Certainly, one can imagine an anti-Semite saying this, and plenty do — but so might a Jewish educator who believes too much emphasis on the Holocaust is preventing young Jews from embracing “a more uplifting Jewish identity,” as a Forward columnist argued a few years back. I know day school-educated Jews who complain that they were “burned out” by Holocaust lessons. Some pro-Israel activists also argue that the Holocaust narrative often obscures the complex web of religious and historical factors that justify Israel’s existence.
The Jewish educator’s (and parent’s) dilemma is this: engaging young people with a confident sense of Jewish possibility, while telling the dark, unfathomable story around which contemporary Jewish history pivots.
Jews are more loyal to Israel than to [the countries they live in].
How do we calibrate our diaspora loyalties with our deep devotion to Israel? For American Jews, dual citizenship and close ties between Jerusalem and Washington make the dilemma seem easier than it really is. What would happen were the foreign policy goals of the two countries to diverge (as, by the way, a number of staunchly pro-Israel activists say has been happening for years)? This question is asked in one form or another before every U.S. presidential election.
The American-born Israeli writer and translator Hillel Halkin argues that there is nothing wrong with dual loyalties: “The truth is that any American Jew who doesn’t care as much about a Jewish state as he or she does about the United States can’t be very identified with the Jewish people.” Agree or disagree, no diaspora Zionist can ignore his challenge.

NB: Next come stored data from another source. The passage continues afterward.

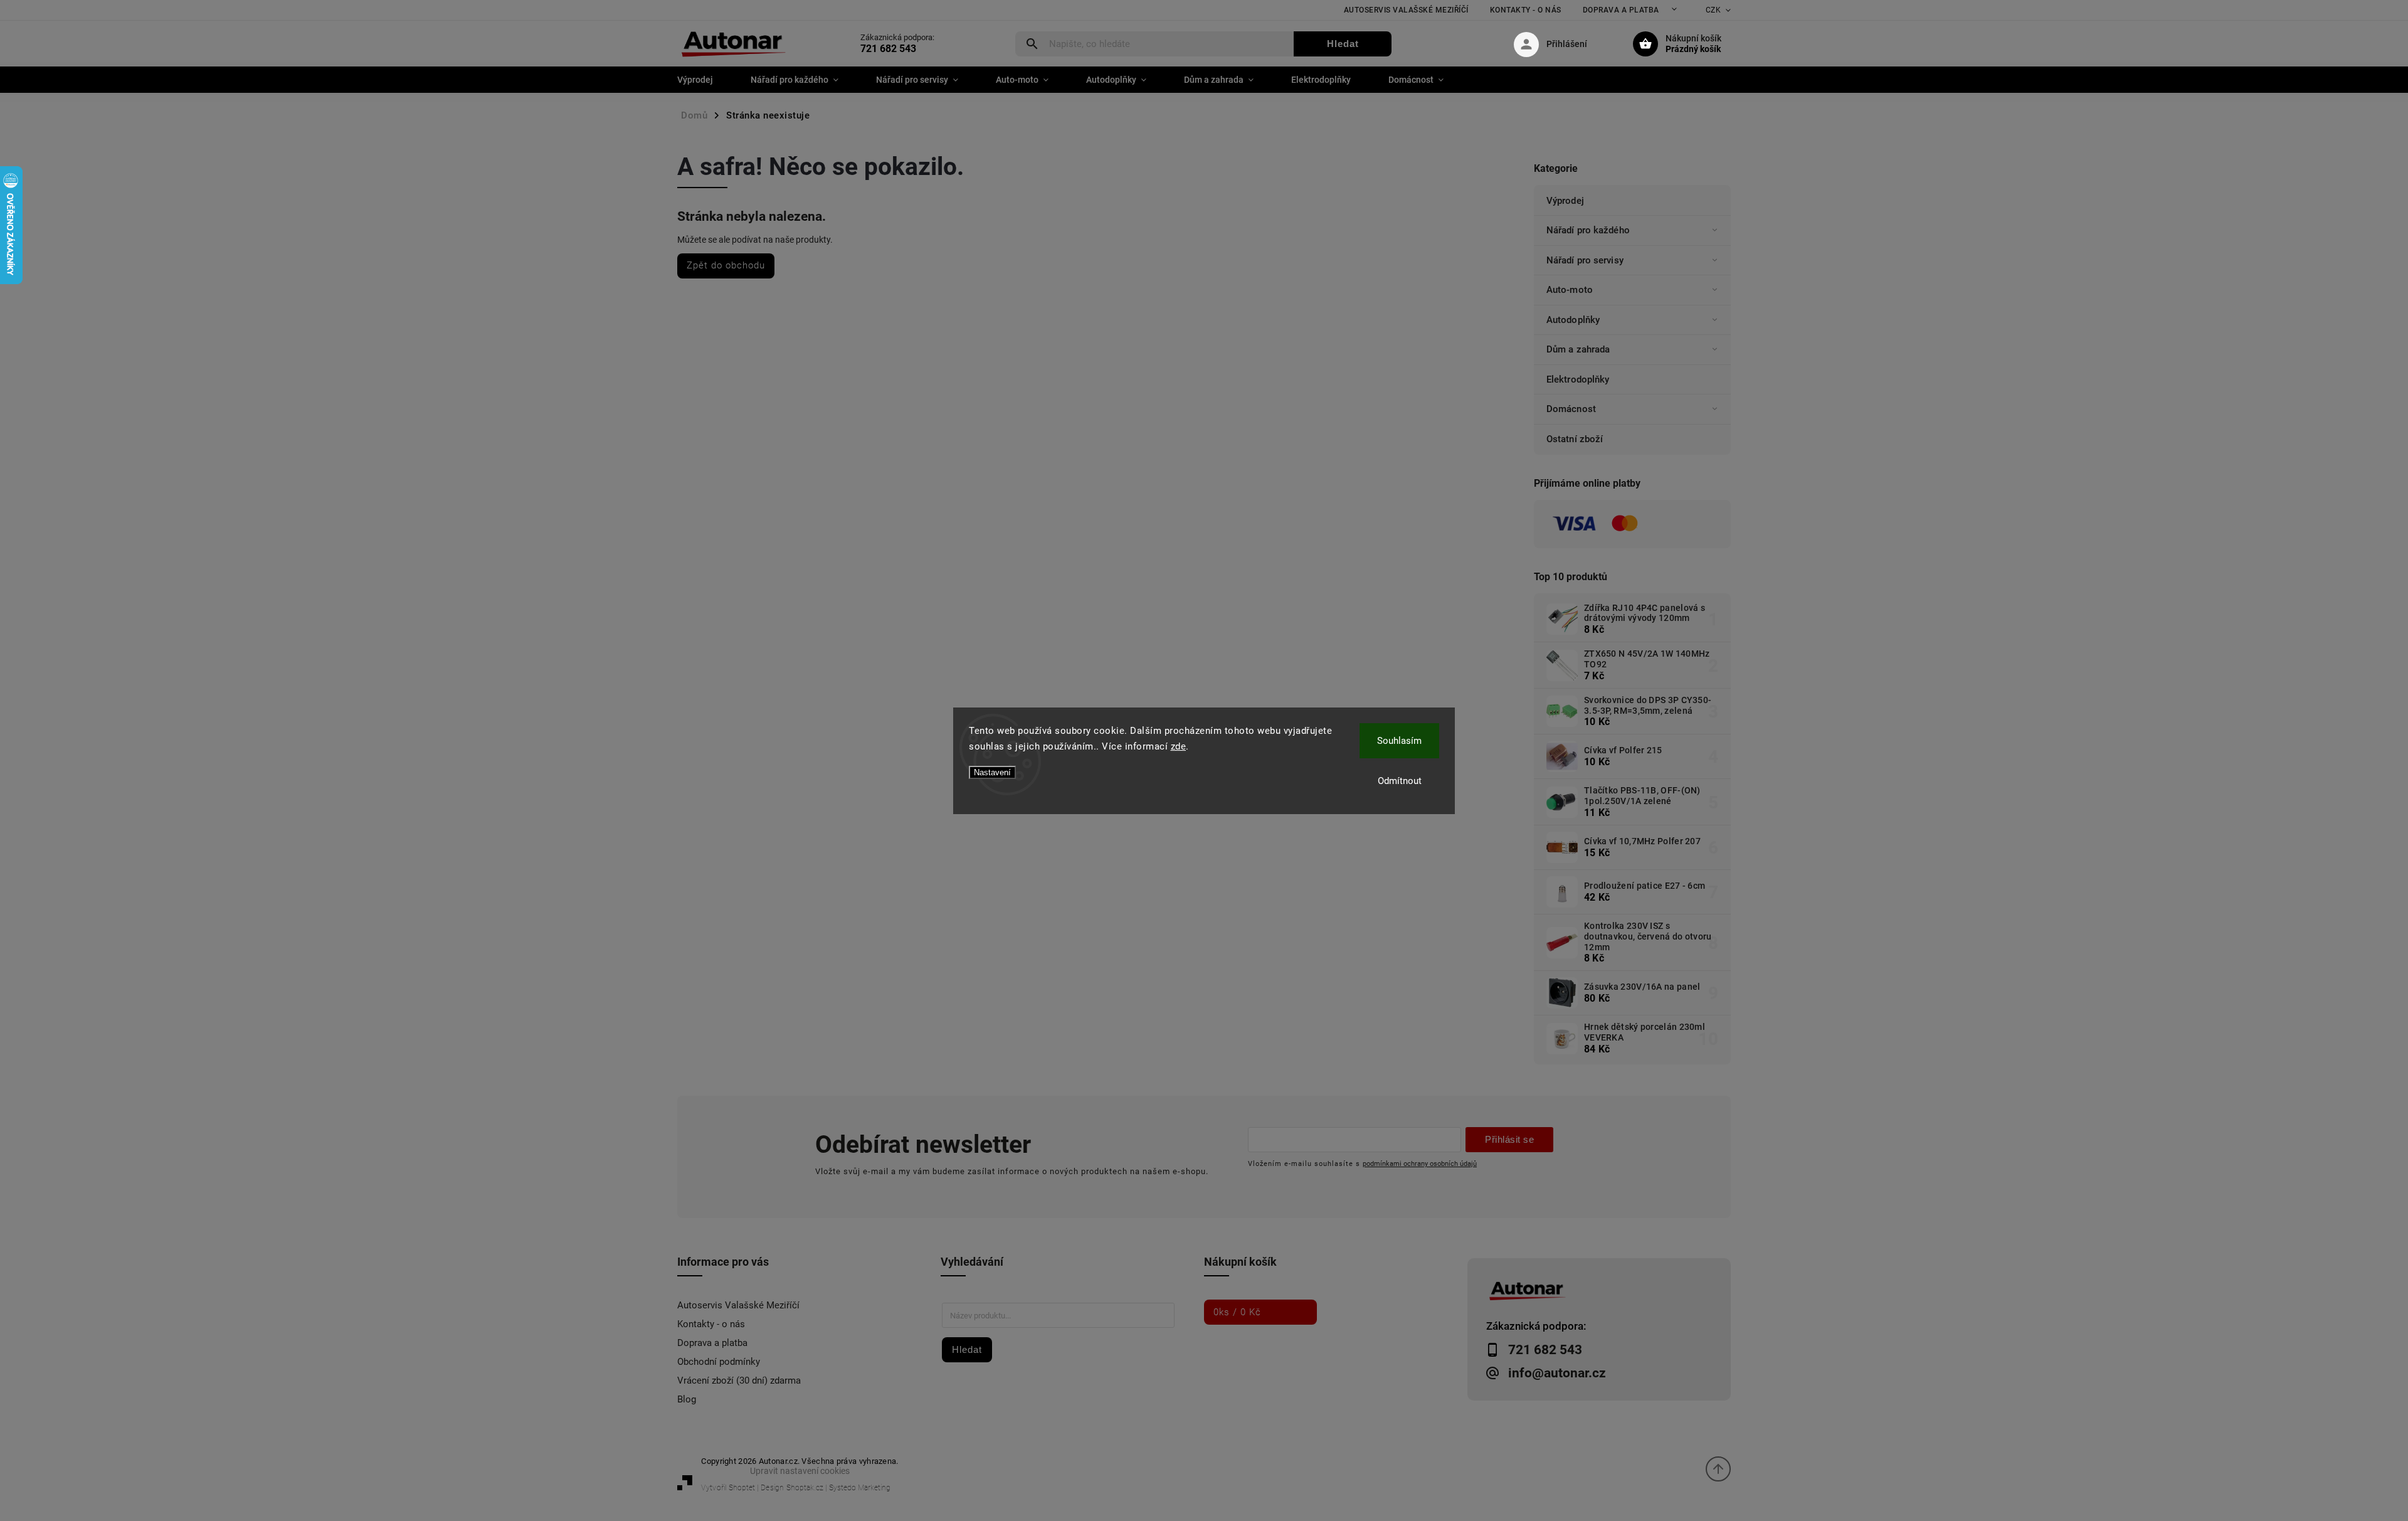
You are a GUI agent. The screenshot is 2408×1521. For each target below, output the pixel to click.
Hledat (1343, 43)
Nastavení (992, 772)
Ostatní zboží (1574, 439)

Jews think they are better than other people.
The concept of the “chosen people” has been a stumbling block for as long as Jews have confronted modernity, although the weight of tradition says chosenness is less a statement of superiority than of responsibility. Nevertheless, Jewish self-congratulation often finds its way into the communal conversation, through the boasts we make, the jokes we tell (about ourselves and gentiles), and the sociological and even genetic theories about “Jewish exceptionalism” we are often too happy to embrace.
Self-regard and triumphalism are the pitfalls of any religious tradition; pluralism is the antidote.
Jews don’t care what happens to anyone but their own kind.
In some communities, fervently Orthodox homeowners have flexed their political power to elect school boards and town councils that are hostile to public education. But even within the more assimilated mainstream, Jewish distinctiveness can morph into chauvinism. Advocates of “tikun olam” toss this charge at proponents of “peoplehood,” saying it is both moral and expedient for Jews to embrace universal causes (the counter argument is that, if Jews don’t take care of their own, who will?).
Michael Oren, Israel’s former ambassador to the United States, suggests that Israel itself is the best Jewish answer to the conflict between “tribalism and universalism.” When Jews act together as a people, he argues, they generate contributions — from technology, to medicine, to security knowhow — that benefit the whole world.
Even the 25 percent that’s anti-Semitic.